--- VORLIEGENDER AUSZUG ---
══════════════════════════════

Wenn die Politikerin nach Hause fährt, steigt sie ins Kanu.
"Natürlich nicht in meinen langen Kleidern, die ich hier
anhabe", konstatierte sie schmunzelnd vor der Internationalen
Frauenkonferenz "Geschlecht und Demokratie" vom 11. bis 13.
September in Berlin, bei der sie als Hauptrednerin auftrat.
Mongella kennt auch andere Podien. Sie war "Mama Beijing": diesen
Ehrentitel erhielt sie 1995 als Leiterin der 4. UN-Frauenkonferenz
in Peking und weiß ihn wohl zu nutzen, gelegentlich mit einem
Hauch von Selbstironie. Im Frühjahr 2004 wurde sie zur ersten
Präsidentin des neu gegründeten Pan-Afrikanischen
Parlaments gewählt. Doch die kann Mongella nur bleiben,
solange sie auch Mitglied ihres nationalen Parlaments ist. Keine
einfache Sache für eine Frau, die als erste weibliche
Bewerberin ihren Wahlkreis eroberte und dabei auf so manches
Unverständnis stieß. Welche Strategien also müssen
Frauen anwenden, wenn sie Frauenrechte durchsetzen wollen? Gertrude
Mongella empfiehlt Solidarität und
Durchsetzungsfähigkeit, ermuntert dazu, sich selbst ins
Gespräch zu bringen, und genießt einen Vergleich aus dem
Straßenverkehr: "Gas geben, überholen, winken!"

══════════════════════════════

--- ÜBUNGSAUFGABEN ---
**a.** Welchen Ehrentitel erhielt Gertrude Mongella laut dem Text über sie im Jahr 1995?
**b.** Prüfen Sie anhand des Textes über Gertrude Mongella, ob die folgenden Aussagen zutreffen: (i) Sie wurde im Frühjahr 2004 zur ersten Präsidentin des Pan-Afrikanischen Parlaments gewählt. (ii) Die Frauenkonferenz „Geschlecht und Demokratie“ fand in Peking statt. (iii) Sie kann Präsidentin bleiben, auch wenn sie ihr nationales Mandat verliert. Antworten Sie jeweils mit Ja oder Nein und zitieren Sie die entscheidende Textstelle wörtlich.
**c.** Nehmen Sie den Text über Gertrude Mongella nach seinem letzten Satz auf und führen Sie ihn weiter.
Die Einträge werden zur Bearbeitung nicht benötigt.

══════════════════════════════

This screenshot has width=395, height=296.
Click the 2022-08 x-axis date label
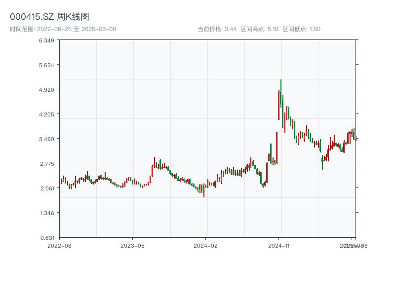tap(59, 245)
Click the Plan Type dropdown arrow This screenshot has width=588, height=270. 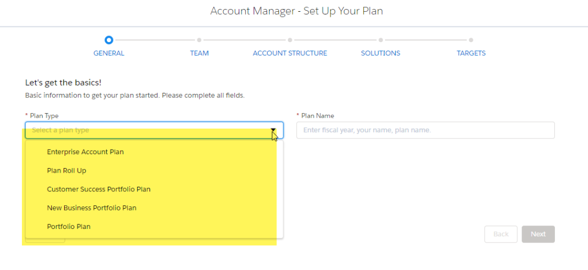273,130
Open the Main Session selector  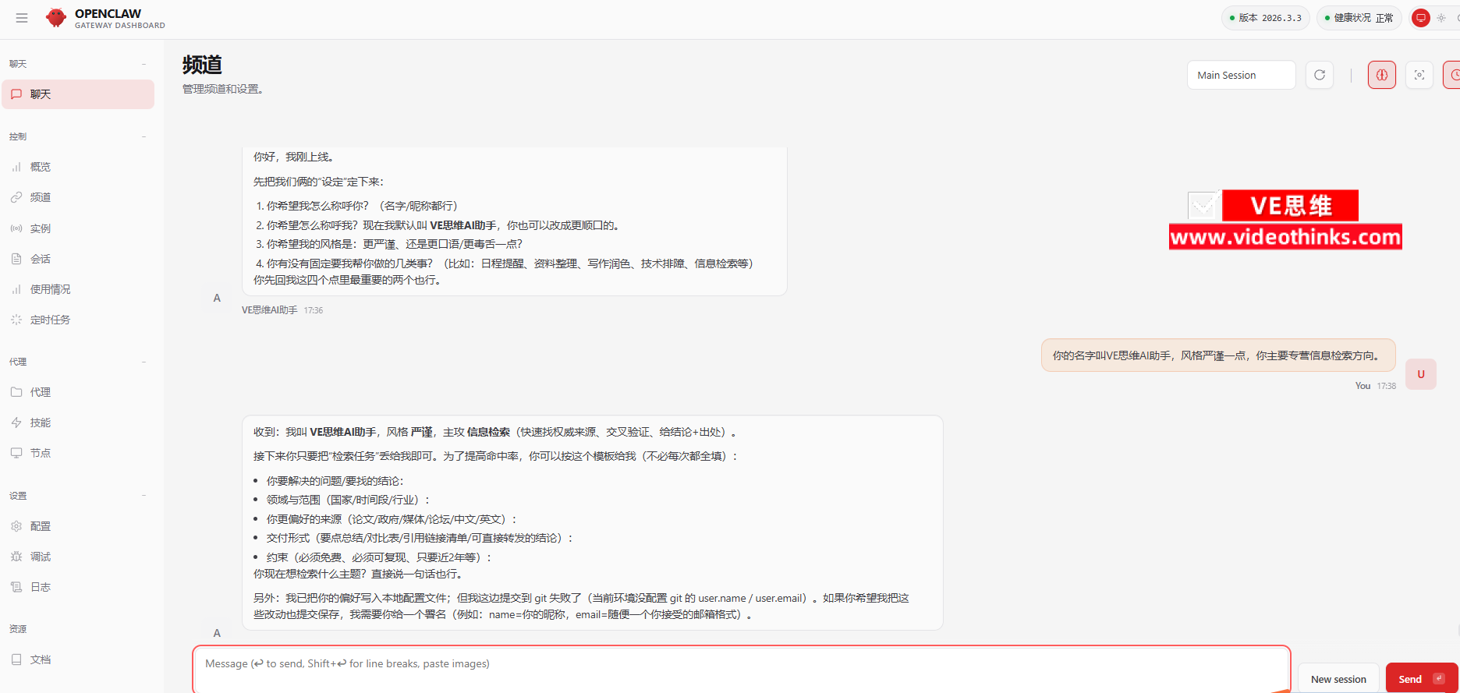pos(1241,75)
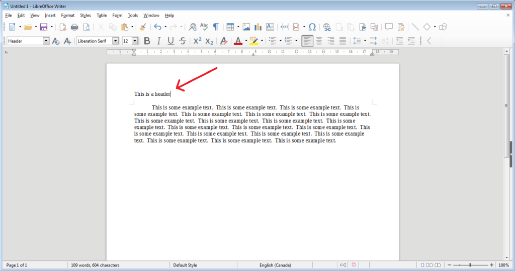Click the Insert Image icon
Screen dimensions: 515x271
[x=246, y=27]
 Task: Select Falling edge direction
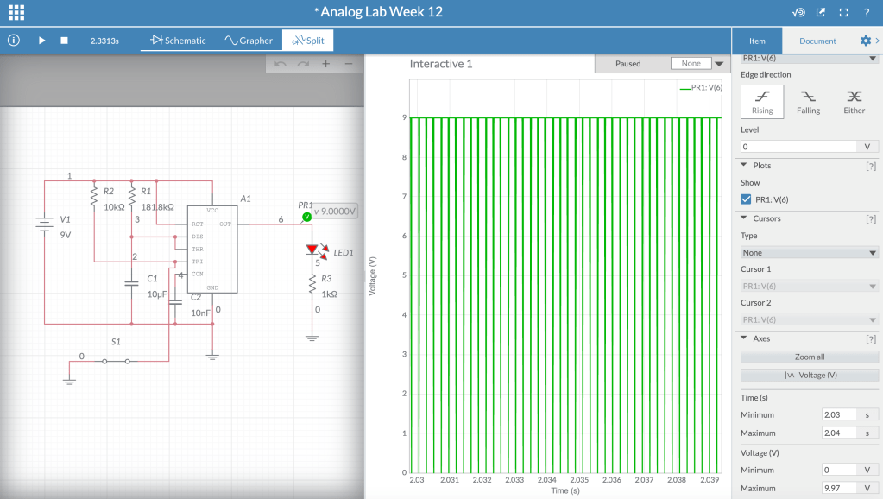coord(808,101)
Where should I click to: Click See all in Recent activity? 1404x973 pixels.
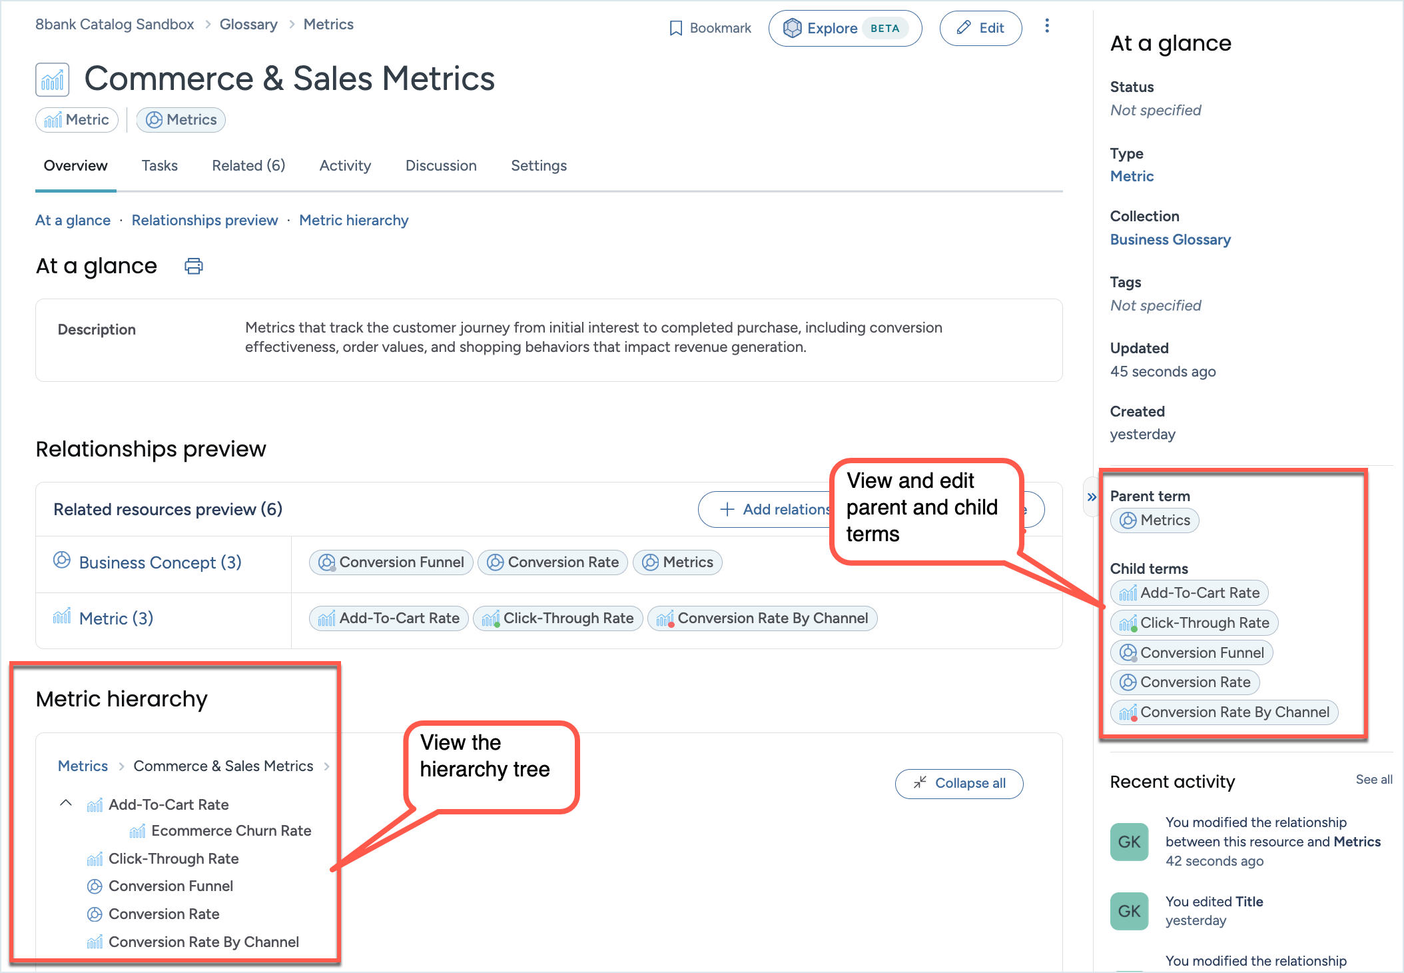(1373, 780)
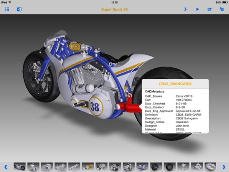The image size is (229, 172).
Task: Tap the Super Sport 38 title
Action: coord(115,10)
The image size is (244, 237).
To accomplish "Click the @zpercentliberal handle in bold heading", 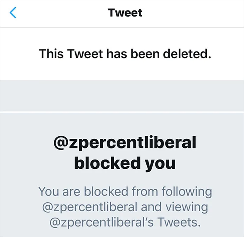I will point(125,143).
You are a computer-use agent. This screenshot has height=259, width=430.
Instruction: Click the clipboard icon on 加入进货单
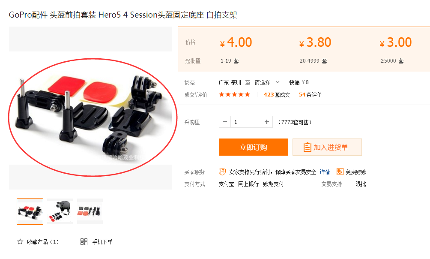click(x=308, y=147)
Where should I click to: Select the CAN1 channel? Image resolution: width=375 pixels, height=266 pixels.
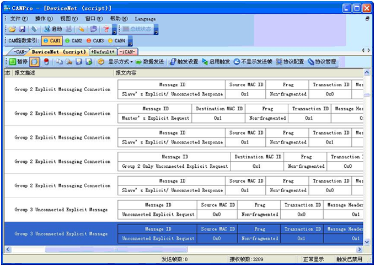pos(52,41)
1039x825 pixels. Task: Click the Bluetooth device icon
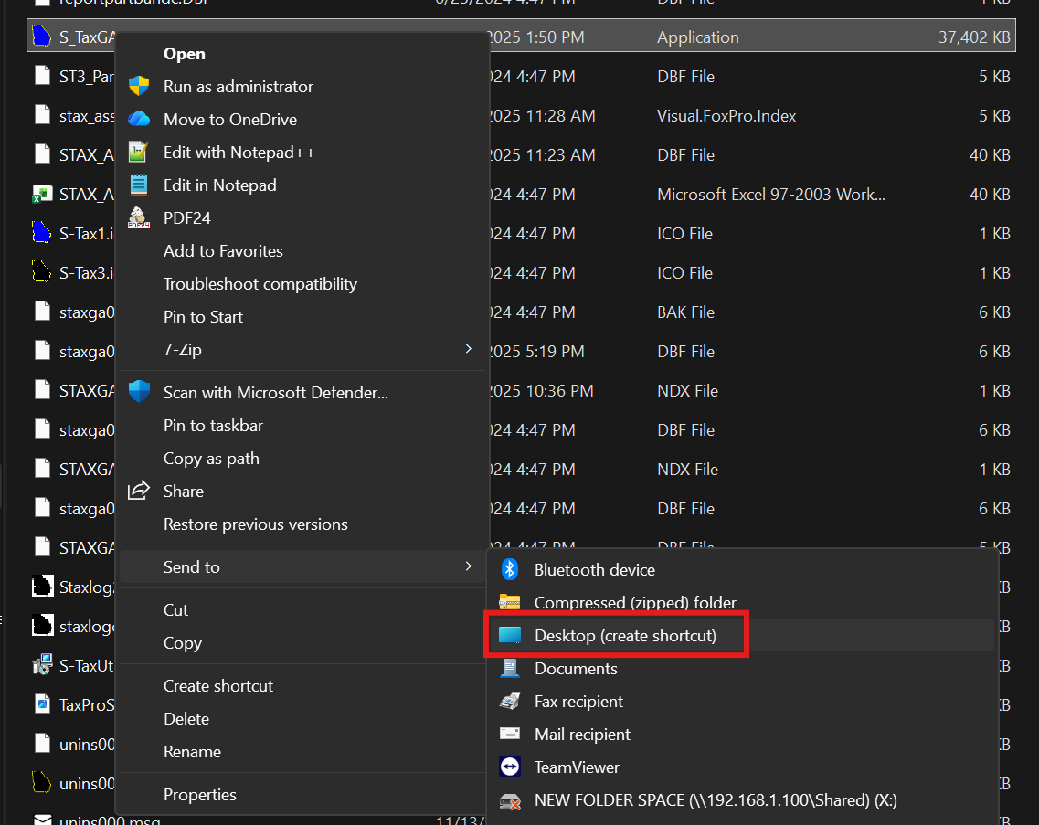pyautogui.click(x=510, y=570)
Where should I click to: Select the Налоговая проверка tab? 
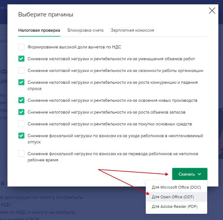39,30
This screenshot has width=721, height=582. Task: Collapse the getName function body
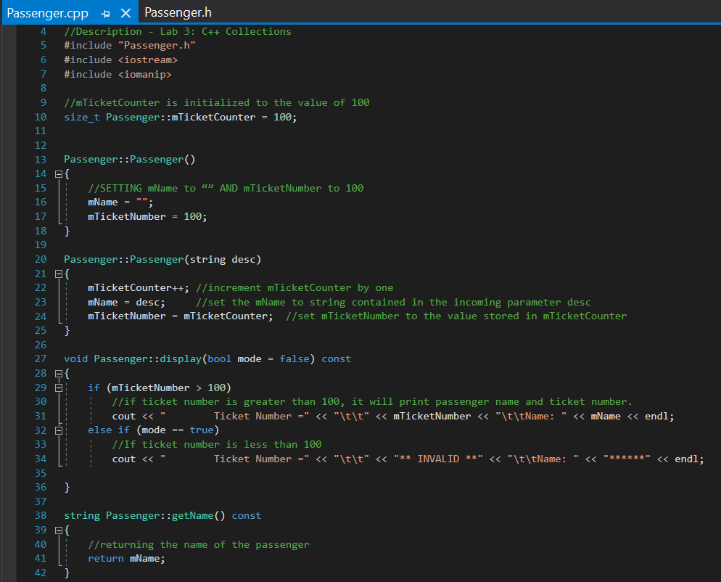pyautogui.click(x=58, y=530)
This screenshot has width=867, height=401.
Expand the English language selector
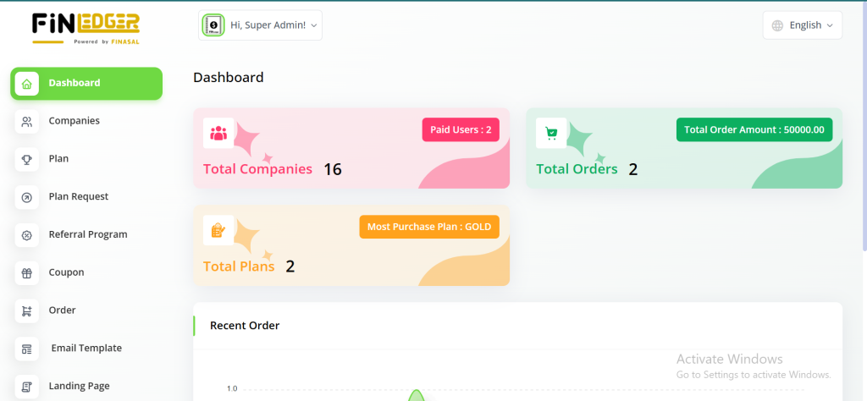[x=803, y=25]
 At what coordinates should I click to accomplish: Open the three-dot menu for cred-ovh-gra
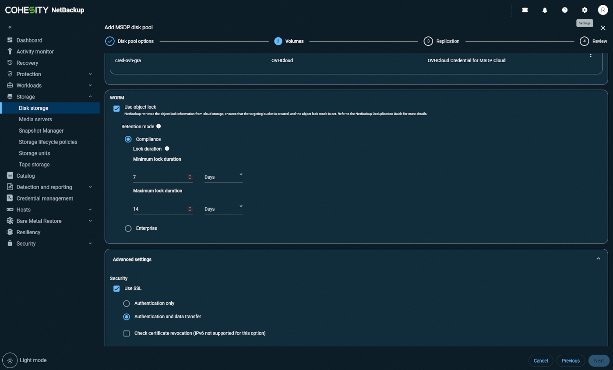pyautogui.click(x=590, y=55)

══════════════════════════════

--- DIE LÖSUNGEN ---
**a.** Den Ehrentitel „Mama Beijing“.

**b.**
(i) Ja: „Im Frühjahr 2004 wurde sie zur ersten Präsidentin des neu gegründeten Pan-Afrikanischen Parlaments gewählt.“
(ii) Nein: „vom 11. bis 13. September in Berlin“
(iii) Nein: „solange sie auch Mitglied ihres nationalen Parlaments ist“

**c.**
Langsamer reiste vor 100 Jahren der "Napoleon der
Frauenbewegung" von New York nach Berlin. Die amerikanische
Frauenrechtlerin Susan B. Anthony war wochenlang mit Dampfer und
Eisenbahn unterwegs. Nicht per E-Mail und Telefon, sondern durch
zahlreiche Briefe hielten sie und ihre Mitstreiterinnen Kontakt.
Sogar die Kaiserin empfing die Damen. Und doch stifteten ihre
Forderungen beim Kommentator der "Neuen Preußischen Zeitung"
Unruhe: "Die Phrase von der absoluten Gleichberechtigung der Frau
ist ebenso zugkräftig wie jede andere Phrase. Und kommt noch
gar die geschickte Ausnutzung der Eitelkeit hinzu, so kann eine
solche Bewegung Kreise ziehen, die unsere inneren Wirrnisse
bedenklich vermehren."
Denn mehr als 1.000 Frauen aus Europa, Kanada, Amerika und
Neuseeland hatten sich 1904 auf Einladung des Bunds Deutscher
Frauenvereine eine Woche lang zum Internationalen Kongress des
Weltfrauenbunds in Berlin getroffen. Viele von ihnen forderten das
Stimmrecht. Das gab es zu dieser Zeit noch für keine
Europäerin. Ein Grund mehr für die Radikalen unter den
Frauen, auf dem Kongress den International Women Suffrage Council
zu gründen, den Weltbund für Frauenstimmrecht. Die
Gemäßigten, darunter die Mehrzahl der Deutschen, setzten
dagegen zunächst mal auf Bildung und Erziehung zur Mitsprache
im Staat. Zumal in Deutschland zu dieser Zeit noch jede politische
Betätigung von Frauen verboten war.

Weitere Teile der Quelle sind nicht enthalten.